In 2013, he signed with the Western Suburbs Rosellas, before leaving without playing a match to do a pre-season with the Knights' first-grade squad. He was unsuccessful with getting a contract so signed with the Kurri Kurri Bulldogs for the 2013 season. As Kurri Kurri made their way to the 2013 Newcastle Rugby League Grand Final, he was considered "arguably the most lethal player in the competition".

In 2014, he joined the Knights' New South Wales Cup side again on a 1-year contract, as their full-time fullback. On 21 September 2014, he was named at fullback in the 2014 New South Wales Cup Team of the Year, after scoring 17 tries in 16 games that season. On 14 October 2014, he re-signed with the Knights on a 2-year contract, almost signing with the Canterbury-Bankstown Bulldogs before the Knights decided to offer him a contract.

===2015===
On 31 January and 1 February, Ross played for the Knights in the 2015 NRL Auckland Nines. On 27 April 2015, he was named as 19th man for the New South Wales Residents to play the Queensland Residents. In Round 21 of the 2015 NRL season, he made his NRL debut for the Knights against the St. George Illawarra Dragons, scoring a try on debut. He went on to play in the next remaining 5 games of the season for the Knights. Late in the year, he had his contract with the Knights upgraded for 2016, with an option for 2017.

===2016===
On 6 August, after playing in the majority of the Knights' games that season, Ross cancelled his optional contract for 2017 by re-signing with the Knights on a new 2-year contract until the end of 2018.

===2017===
In July, he had his Knights contract extended until the end of 2020.

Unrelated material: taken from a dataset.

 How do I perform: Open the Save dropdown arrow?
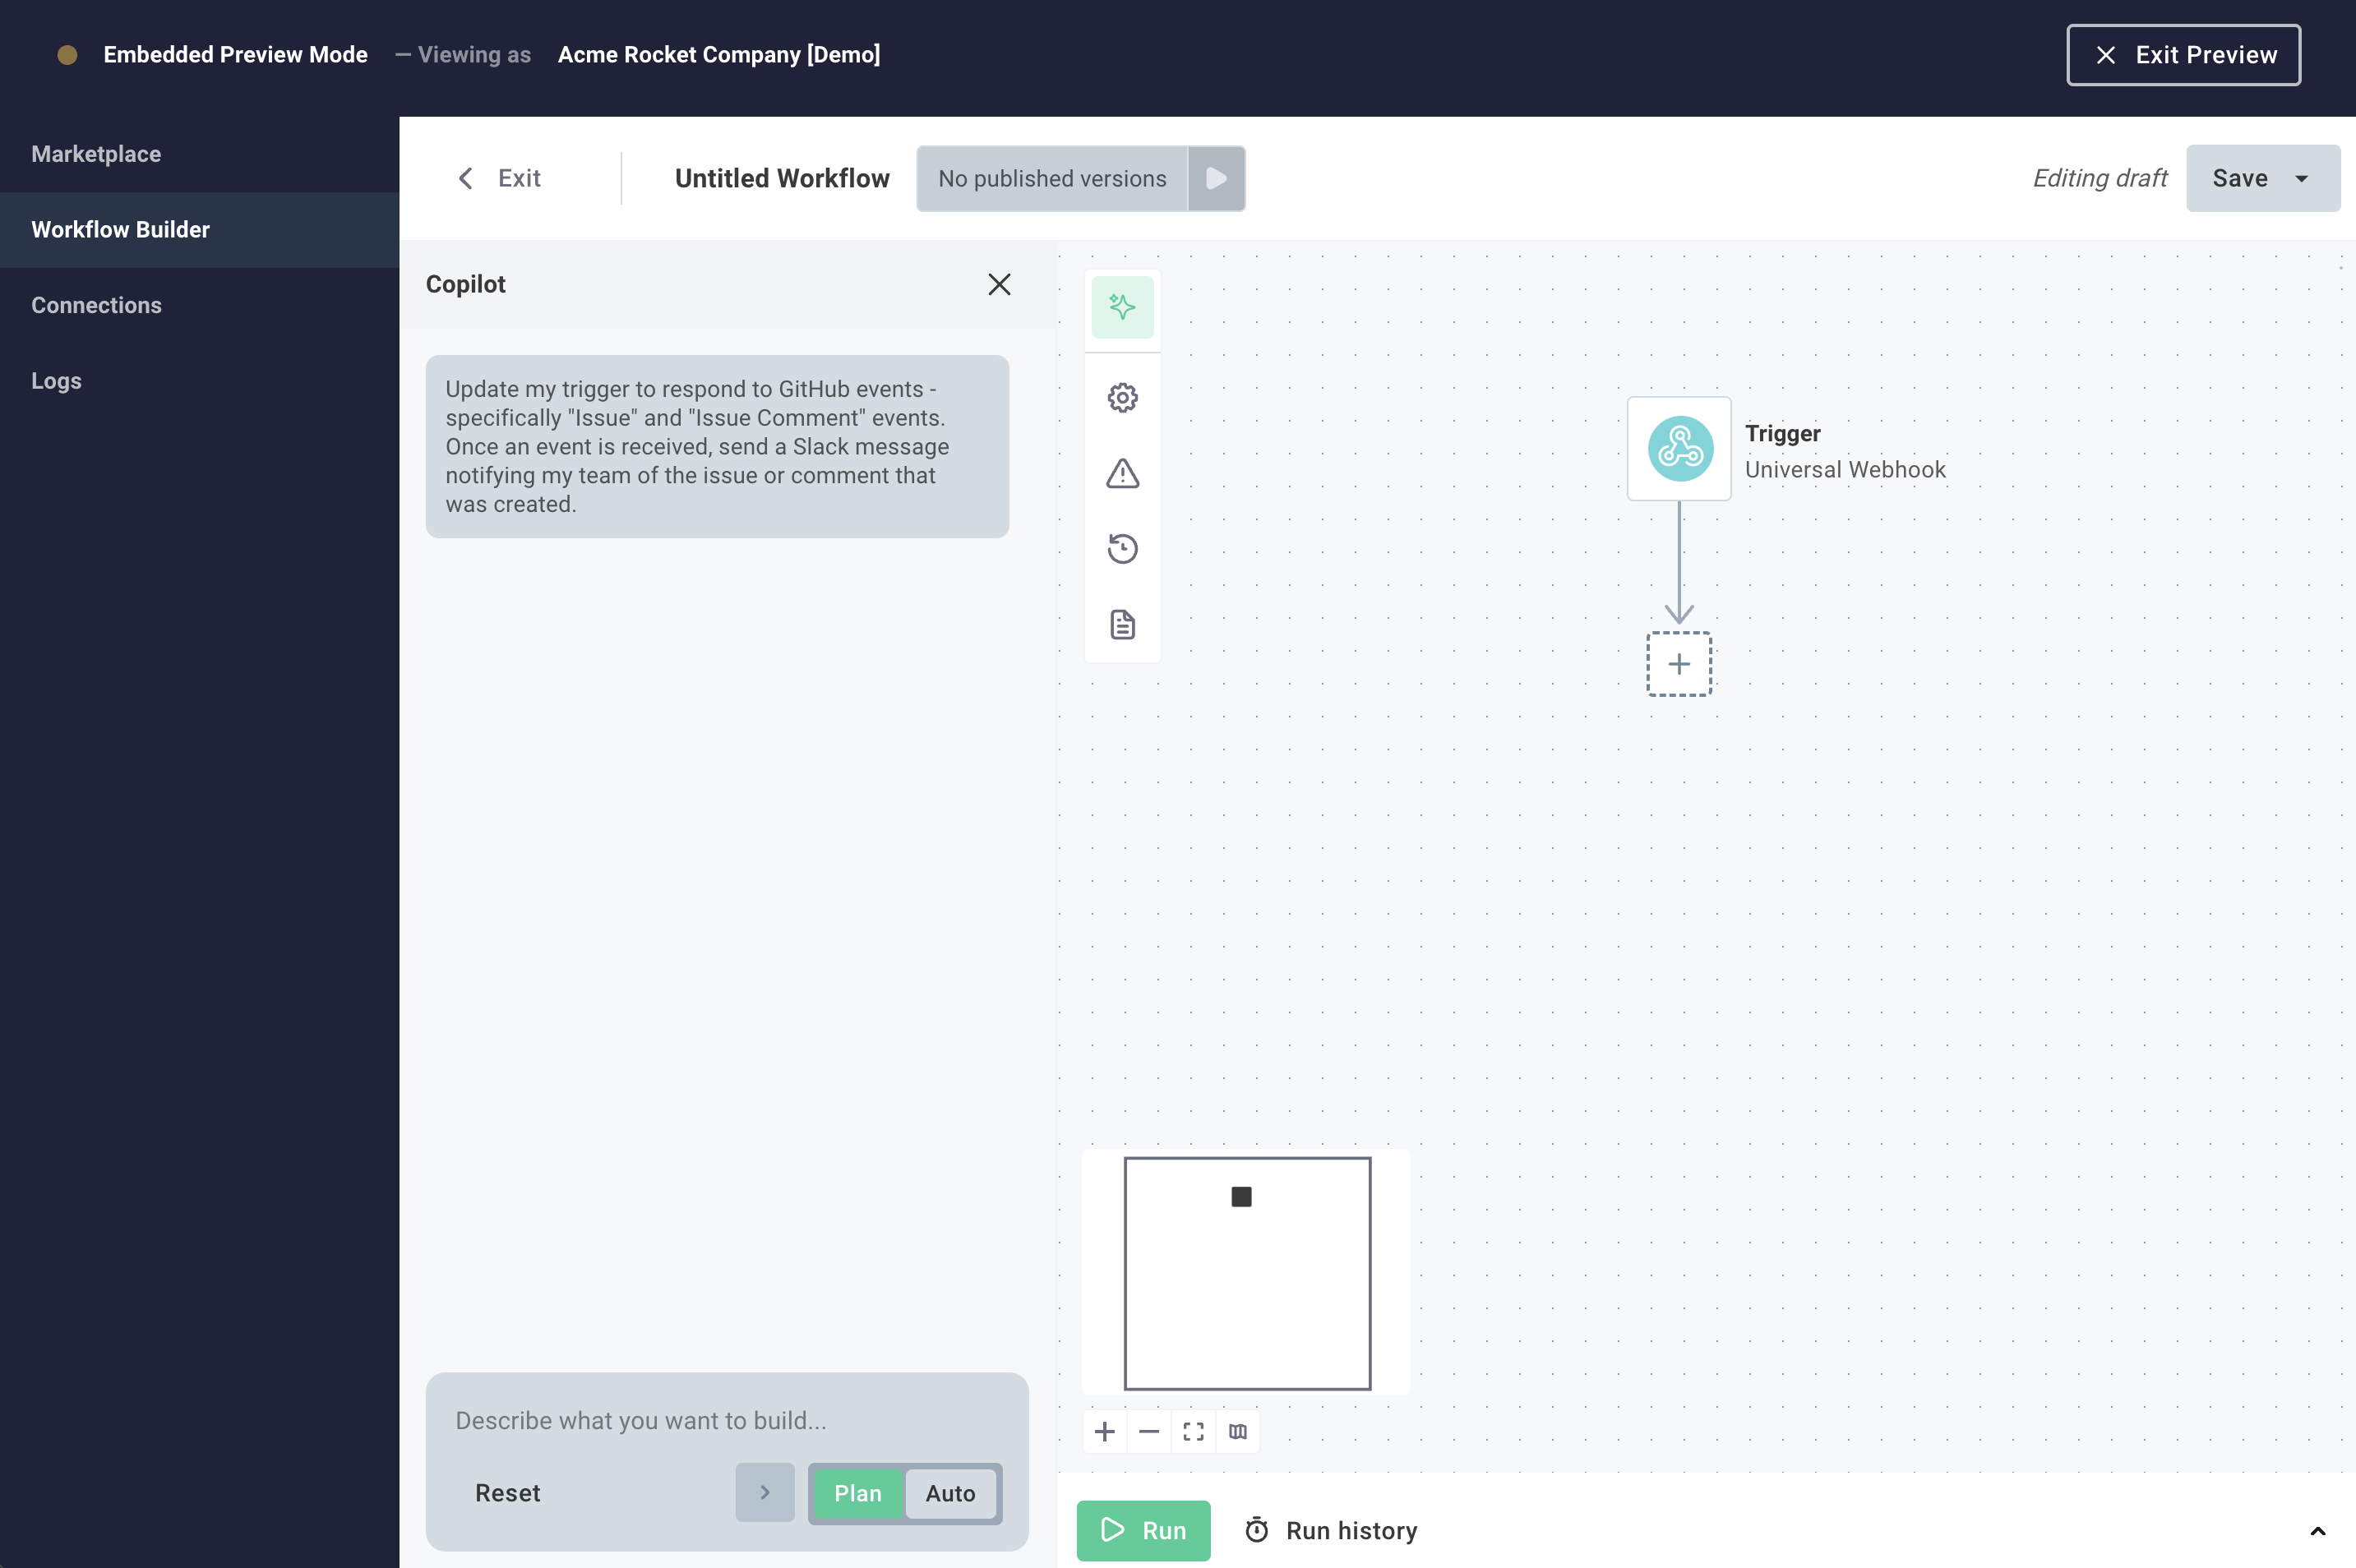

In August he fractured his back playing against the New Zealand Warriors.

===2018===
In the 2018 season, Ross made 15 appearances and scored 2 tries as Newcastle avoided the wooden spoon for the first time in his career, but failed to reach the finals.

===2019===
Ross retired from rugby league in April 2019 after suffering irreparable damage to his pelvis. He had also suffered from a persistent groin injury and a compound dislocation to his finger during pre-season, threatening to derail his season before it had started.